▶ Set of tasks
(a) In the Maumee fishing thread, transcribe the part between "## creekcrawler (Oct" and "water gets going.", inclusive.
(b) Rewrite more briefly the paragraph of the Maumee fishing thread that begins "I've fished in crowds like that before on the Maumee," keeping its main facts.

------ Text passage

# Maumee 4/6/08 Pictures



## fishingfoolBG (Oct 30, 2007)

Here are some pictures I took today.

Orleans park


----------



## liquidsoap (Oct 22, 2005)

Thanks for the pictures!


----------



## creekcrawler (Oct 5, 2004)

Wow - there's a lot of chemtrails/contrails in that second pic!


----------



## Fishin Musician (Jan 2, 2007)

I have never fished that and by the looks of it never will! I didnt realize that it was elbow to elbow. I do that in NY for Brown Trout and really dont care for it! 
I'll wait till the open water gets going.

Good Luck! Nice catch! 

Bushpusher


----------



## K gonefishin (May 4, 2004)

Experienced it once and never again, it gets so packed it's hard to find a spot to even fish, the tangles, the snags, the lost tackle it's not worth it for 4 fish IMO. even if I didn't have a boat i'd rather try shore fishing at night somewhere on Erie.


----------



## rutty (Feb 5, 2007)

K gonefishin said:


> Experienced it once and never again, it gets so packed it's hard to find a spot to even fish, the tangles, the snags, the lost tackle it's not worth it for 4 fish IMO. even if I didn't have a boat i'd rather try shore fishing at night somewhere on Erie.


I couldn't agree with you more. I did it for about 2 years and couldn't handle it anymore. If I do make it out there, I wait for the white bass run when hardly anyone is out there and usually you still can pick up a few walleye also.


----------



## Fishin Musician (Jan 2, 2007)

gettin any smelt k-gone?


----------



## TMK (Mar 31, 2005)

Nice pics Rutty.

That first picture really makes you feel like you're right there getting ready to make a cast.

I've fished in crowds like that before on the Maumee. It's actually not too bad as long as you're among guys that know how to riverfish, cast when they're supposed to and try to get along.

I've been averaging two Maumee trips a season for the past six years and nearly all of the people I've met while fishing have been great to be around.

I really can't say that the same is true for the guys steelhead fishing the tribs on the eastern side of Erie. Lots of short tempers and people being rude just to intimidate you out of your spot. 

I've been waiting for the river to drop enough to fish the Bluegrass & Buttonwood areas. Does it look like that'll happen before the run's over?

------------
------ Raw data

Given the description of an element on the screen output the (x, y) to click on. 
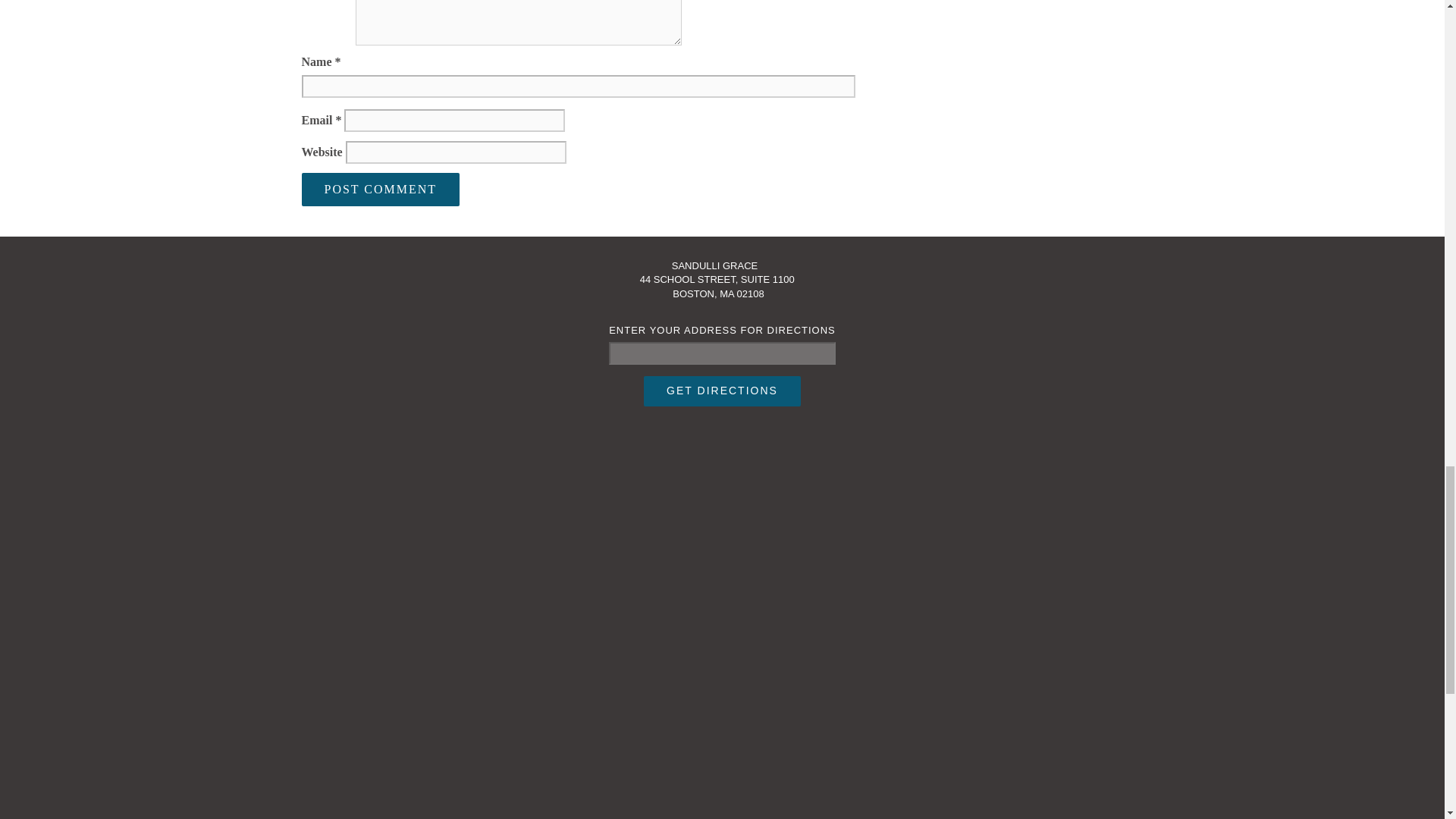
Post Comment (380, 189)
Get directions (721, 390)
Post Comment (380, 189)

------------

▶ Per-task answers
(a)
## creekcrawler (Oct 5, 2004)

Wow - there's a lot of chemtrails/contrails in that second pic!


----------



## Fishin Musician (Jan 2, 2007)

I have never fished that and by the looks of it never will! I didnt realize that it was elbow to elbow. I do that in NY for Brown Trout and really dont care for it! 
I'll wait till the open water gets going.

(b) I've fished Maumee crowds like that, and it's not too bad if the others know how to riverfish, cast when they should and try to get along.